パンダは1頭、ゾウは1頭、ウマは1頭、ネコは1匹と数えませんか?

匹・頭、同じ哺乳類の動物なのに、なぜそれぞれ数え方が違い、その差が生まれるのでしょうか?一見すると、匹は小さい動物に使い、頭は大きい動物に使うように見えます。

そうなると?

大きい小さいは何を基準にして量っているのでしょうか?


1匹2匹…、1頭、2頭…、どっちパラ?

匹と頭で数える動物がいるのはなんで?

動物の大きさにより、匹と頭の呼び方が異なります。

では、どの動物を基準にして呼び方を変えているのでしょうか?

その答えは「人」と「馬」。

匹のルーツ

「匹」という漢字は、ふたつのものが「対」になっているものを表しており、例えば「匹敵」などが該当します。

なぜその漢字に動物を当てたの?

人間にとって身近な存在であり、移動するにも戦うにも共に過ごしてきた動物、それは家畜の「馬」です。
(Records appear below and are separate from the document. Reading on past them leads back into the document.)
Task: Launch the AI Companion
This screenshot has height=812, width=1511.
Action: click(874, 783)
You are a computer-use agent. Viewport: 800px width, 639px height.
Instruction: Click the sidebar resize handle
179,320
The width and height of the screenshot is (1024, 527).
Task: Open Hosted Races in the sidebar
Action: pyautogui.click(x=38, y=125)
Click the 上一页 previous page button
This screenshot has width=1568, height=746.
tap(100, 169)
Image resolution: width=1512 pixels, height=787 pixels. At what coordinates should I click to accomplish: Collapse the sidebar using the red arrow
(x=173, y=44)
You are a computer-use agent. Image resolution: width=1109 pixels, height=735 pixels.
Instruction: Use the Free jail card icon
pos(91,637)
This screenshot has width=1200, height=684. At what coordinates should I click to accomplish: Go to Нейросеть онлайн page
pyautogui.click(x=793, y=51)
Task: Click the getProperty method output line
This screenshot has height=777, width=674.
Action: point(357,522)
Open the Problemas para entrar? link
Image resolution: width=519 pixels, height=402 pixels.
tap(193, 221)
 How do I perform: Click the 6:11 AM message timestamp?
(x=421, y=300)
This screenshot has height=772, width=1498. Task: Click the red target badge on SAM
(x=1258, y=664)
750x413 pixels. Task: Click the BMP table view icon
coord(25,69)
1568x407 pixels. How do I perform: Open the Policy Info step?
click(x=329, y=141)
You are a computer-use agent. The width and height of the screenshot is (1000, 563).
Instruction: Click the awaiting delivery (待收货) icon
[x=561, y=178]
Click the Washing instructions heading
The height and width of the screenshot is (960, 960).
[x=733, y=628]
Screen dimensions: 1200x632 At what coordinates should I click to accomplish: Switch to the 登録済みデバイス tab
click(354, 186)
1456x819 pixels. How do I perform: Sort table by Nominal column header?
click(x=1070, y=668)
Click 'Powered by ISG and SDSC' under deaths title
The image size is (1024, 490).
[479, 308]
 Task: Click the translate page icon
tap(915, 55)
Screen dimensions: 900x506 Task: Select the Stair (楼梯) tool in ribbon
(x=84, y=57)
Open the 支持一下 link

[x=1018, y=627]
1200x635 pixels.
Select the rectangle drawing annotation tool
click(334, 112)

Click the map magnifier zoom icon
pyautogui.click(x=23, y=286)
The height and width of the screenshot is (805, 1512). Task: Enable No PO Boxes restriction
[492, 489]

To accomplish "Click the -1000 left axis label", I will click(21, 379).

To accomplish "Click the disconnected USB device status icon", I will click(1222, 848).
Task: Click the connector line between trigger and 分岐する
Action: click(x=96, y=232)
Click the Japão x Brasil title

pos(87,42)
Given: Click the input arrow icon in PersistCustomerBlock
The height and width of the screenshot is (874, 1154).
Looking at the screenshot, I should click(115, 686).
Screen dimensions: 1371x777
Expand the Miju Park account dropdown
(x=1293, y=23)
この他にも馬は、荷車を引かせたり、農耕をさせたりと活躍してきました。

その一方で、人間は馬が仕事をしていたときに何をしていたかと言うと、その働く姿を馬の後ろから見てきました。馬の背後を見るので当然人間は馬の尻尾をみる機会が多くなります。

馬の尻が2つに割れていることがイメージとして強く焼きつき、2つに割れた尻の対を持つもの、綱に繋いで引く動物、これらの意味とも合わせ、馬を「匹」で数えるようになりました

「匹」は馬のお尻w

ちなみに、源氏物語や今昔物語集でも馬を「匹」で数えられています。ただ別の説もあり、馬が並んで走る様が「匹」の漢字に見えることから匹と呼ばれる説もあります。

頭のルーツ

「頭」のルーツはいったいどこから来たのでしょうか?

一般的に大形の動物を数える場合に用いられる「頭」ですが、明治末期から英語の影響を受けたからだと考えられています。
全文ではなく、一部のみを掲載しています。